COORDINATION MODELS, LANGUAGES, AND APPLICATIONS TRACK (http://sac2010.apice.unibo.it/)
Building on the success of the eleventh previous editions (1998-2009), a special track on coordination models, languages and applications will be held at SAC 2010. Over the last decade, we have witnessed the emergence of models, formalisms and mechanisms to describe concurrent and distributed computations and systems based on the concept of coordination. The purpose of a coordination model is to enable the integration of a number of, possibly heterogeneous, components (processes, objects, agents) in such a way that the resulting ensemble can execute as a whole, forming a software system with desired characteristics and functionalities which possibly takes advantage of parallel and distributed systems. The coordination paradigm is closely related to other contemporary software engineering approaches such as multi-agent systems, service-oriented architectures, component-based systems and related middleware platforms. Furthermore, the concept of coordination exists in many other Computer Science areas such as workflow systems, cooperative information systems, distributed artificial intelligence, and internet technologies.

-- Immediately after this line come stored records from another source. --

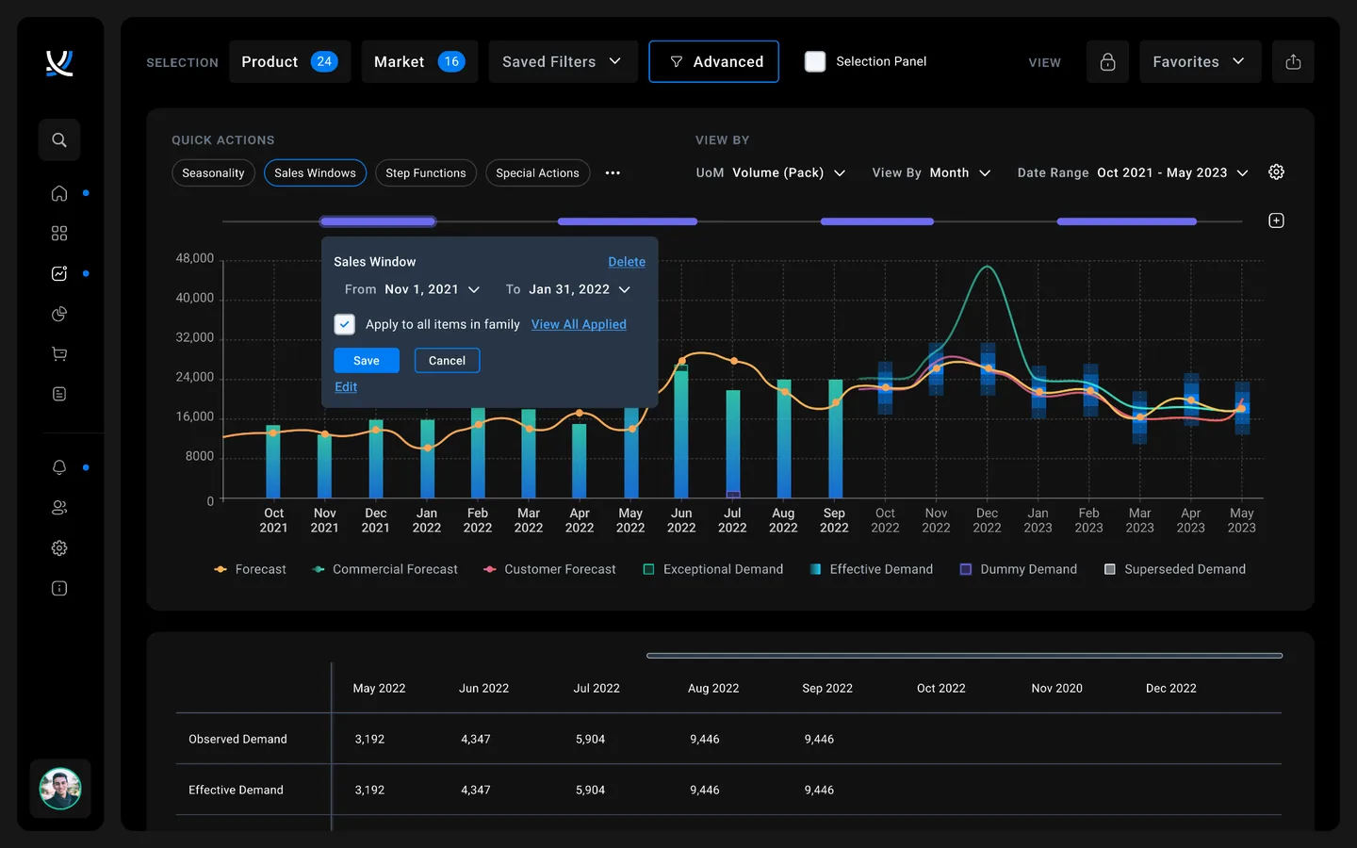1357x848 pixels.
Task: Uncheck Apply to all items in family
Action: point(345,324)
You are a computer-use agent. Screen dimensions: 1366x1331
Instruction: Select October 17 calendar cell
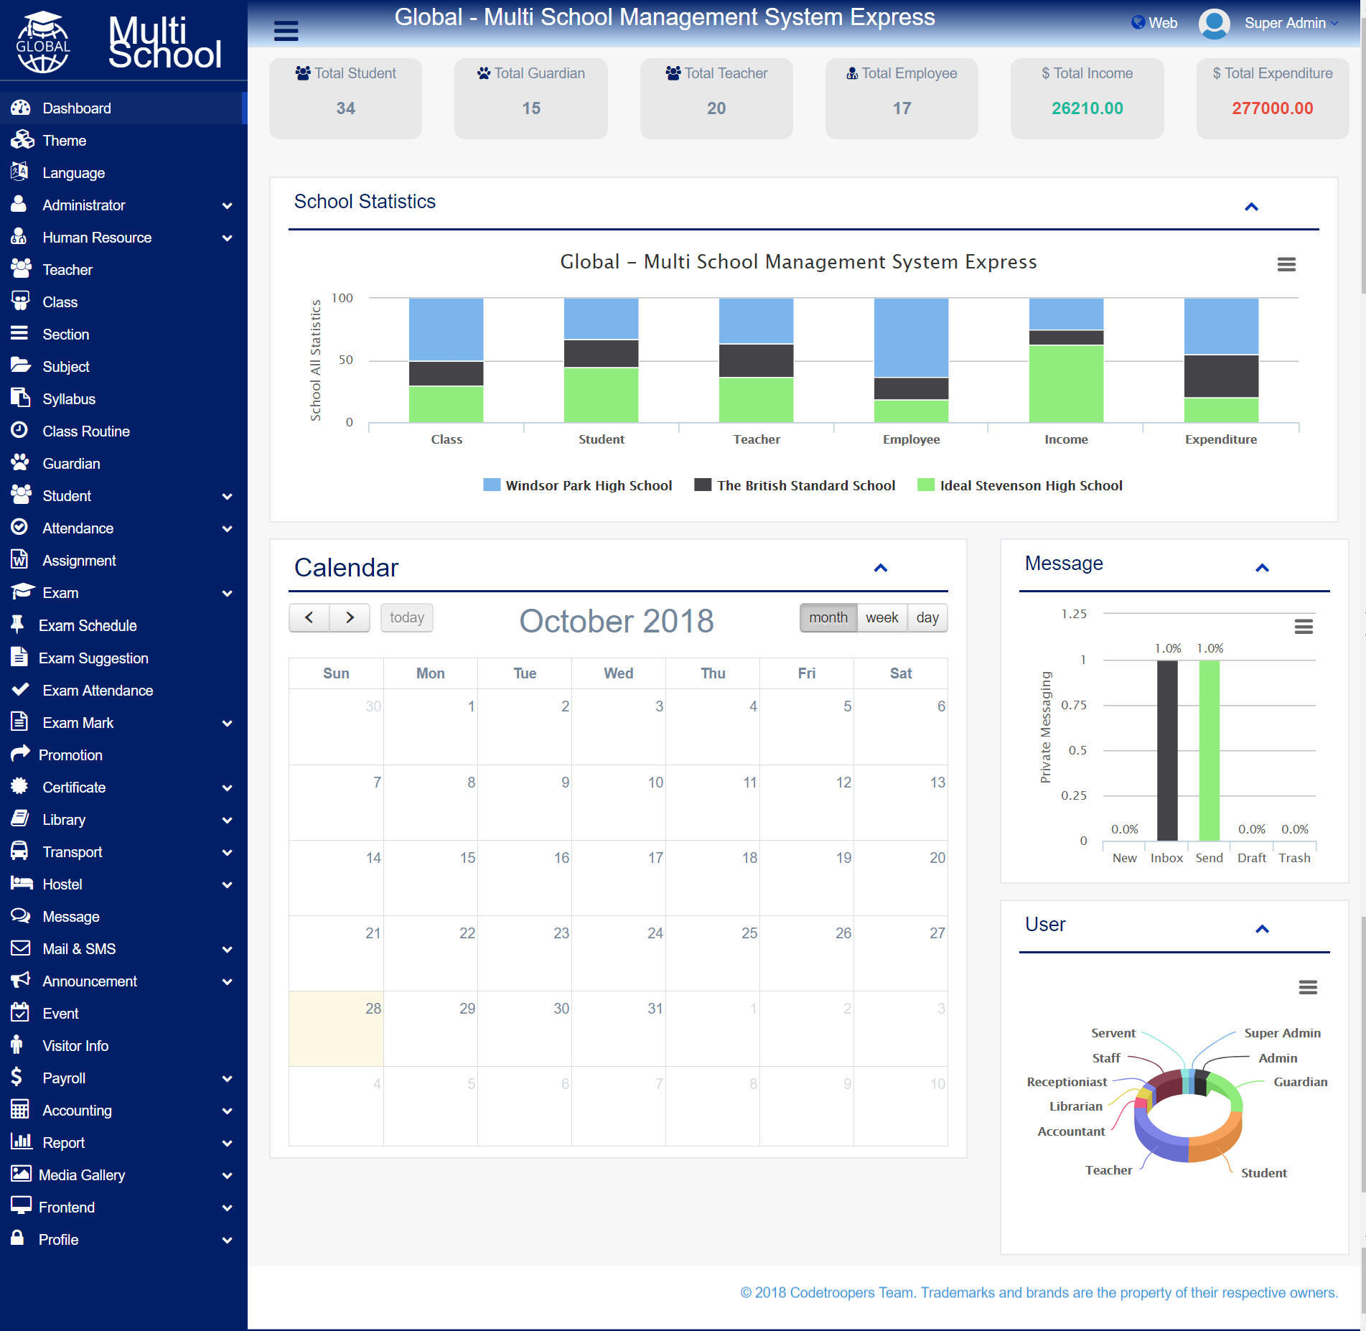619,877
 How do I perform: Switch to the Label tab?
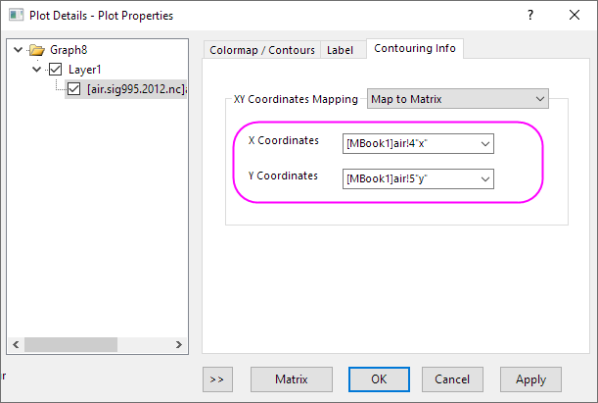click(x=340, y=49)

After more than a decade of research, the coordination paradigm is gaining increased momentum in state-of-the-art engineering paradigms such as multi-agent systems and service-oriented architectures: in the first case, coordination abstractions are perceived as essential to design and support the working activities of agent societies; in the latter case, service coordination, orchestration, and choreography are going to be essential aspects of the next generations of systems based on Web services.
The Special Track on Coordination Models, Languages and Applications takes a deliberately broad view of what constitutes coordination. Accordingly, major topics of interest this year will include:
- Novel models, languages, programming and implementation techniques - Applications of coordination technologies - Industrial points of view: experiences, applications, open issues - Internet- and Web-based coordinated systems - Coordination of multi-agent systems, including mobile agents, intelligent agents, and agent-based simulations - Coordination in Service-oriented architectures and Web Services - Languages for service description and composition - Models, frameworks and tools for Group Decision Making - Modern Workflow Management Systems and Case-Handling - Coordination in Computer Supported Cooperative Work - Software architectures and software engineering techniques - Configuration and Architecture Description Languages - Coordination Middleware and Infrastructures - Coordination in GRID systems - Self-Organization-Based Approaches to Coordination such as Those Based on Swarm and Stigmergy - Coordination technologies, systems and infrastructures - Relationship with other computational models such as object oriented, declarative (functional, logic, constraint), programming or their extensions with coordination capabilities - Formal aspects (semantics, reasoning, verification)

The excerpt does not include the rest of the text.